The only requirement to initiate a policy loan is to assign the policy to the insurance company for security. The insurance company will need to be contacted by either making a phone call or completing a simple online loan request form.
Policy loans can alter the death benefit of the policy and possibly the dividends that are paid or potential earned.
Pros and Cons of a Whole Life Policy
The policy loan benefits of a participating whole life insurance policy guarantees a source of value that can be borrowed and managed by an individual. When this is done in the right way, the positive cash flow can be used to create more value, wealth, and equity.

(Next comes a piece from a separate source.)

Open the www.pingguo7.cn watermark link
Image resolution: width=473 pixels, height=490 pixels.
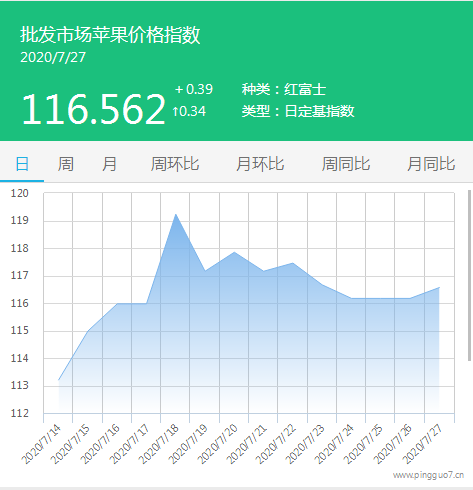click(x=428, y=475)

It can also create the ability to increase policy premiums, and therefore allow you to repeat this cycle.
With this cycle of positive cash flow and properly managing the policy, the pros of having whole life insurance definitely outweigh the potential tax implications that could result from improperly managing the policy.
Below are the pros and cons of having a participating or whole life insurance policy:
Pros:
- It builds up accessible cash value over time
- Tax-deferred growth on cash value
- Access to tax-advantaged loans for any reason
- Potential to receive dividends
Cons:
- Premiums can be costly
- Withdrawals made can reduce the growth in the cash value
- Poor policy management can lead to costly tax liabilities
Choosing a Life Insurance Policy
When looking into the different life insurance policies, whether a participating (whole life) or nonparticipating policy (term life), remember to weigh the pros and cons of both.
What is required to get each one?
Can your budget afford one over the other?
The reasons why you are investing in life insurance.
Are you wanting a policy to cover expenses once you have passed, or a policy that you can have a cash value as well as a death benefit.
Whole life will most likely have higher premiums than term policies, but over time can be more beneficial due to dividends. Having the whole life policy or cash value policy, dividends will most likely increase as the policy’s cash value increases. The annual dividend will increase as you make the required premium payments.